● DIRECTIONS FOR THIS TASK:
Copy the lines below exactly, starting with the first and finishing with the one holding "This screenshot has width=924, height=563."; do not copy the pictures.

[[ DATA FOR THE TASK open ]]

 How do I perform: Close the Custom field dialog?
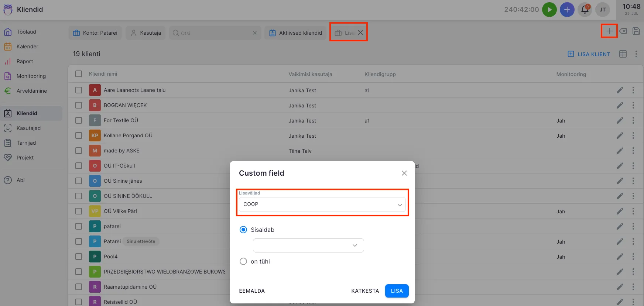[x=404, y=173]
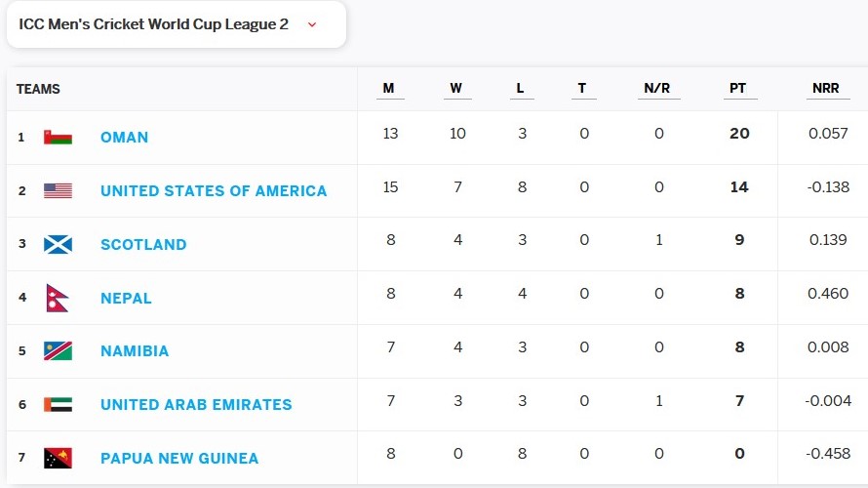Image resolution: width=868 pixels, height=488 pixels.
Task: Select the PAPUA NEW GUINEA team link
Action: click(179, 458)
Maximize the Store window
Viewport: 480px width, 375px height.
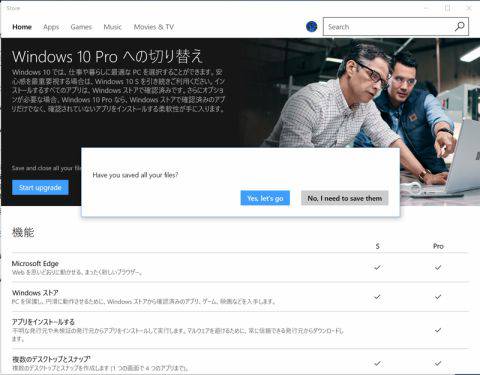(x=447, y=8)
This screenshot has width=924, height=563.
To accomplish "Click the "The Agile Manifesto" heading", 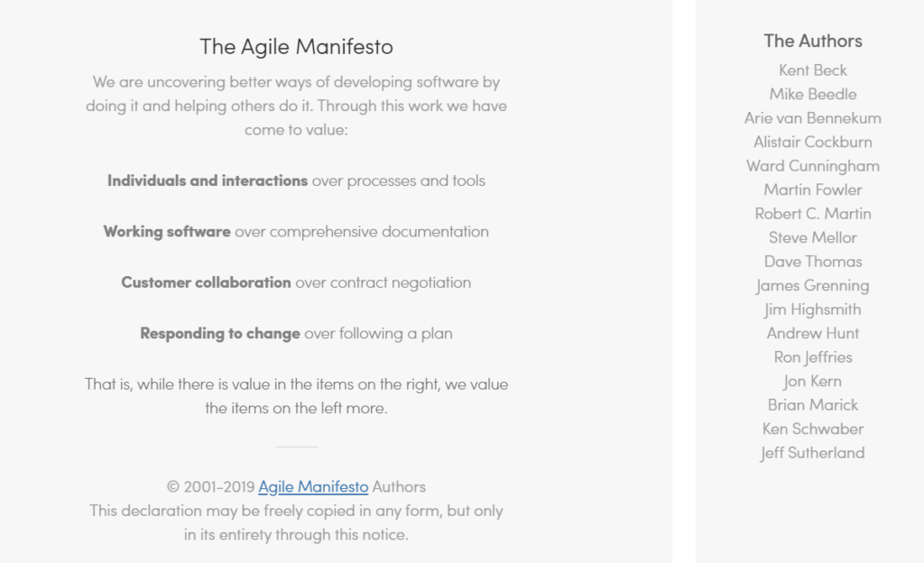I will (296, 47).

[[ DATA FOR THE TASK closed ]]

● TASK ANSWER:
 How do I perform: Close the Custom field dialog?
[x=404, y=173]
Image resolution: width=868 pixels, height=488 pixels.
Task: Select the PAPUA NEW GUINEA team link
Action: click(179, 458)
Maximize the Store window
Viewport: 480px width, 375px height.
(x=447, y=8)
This screenshot has width=924, height=563.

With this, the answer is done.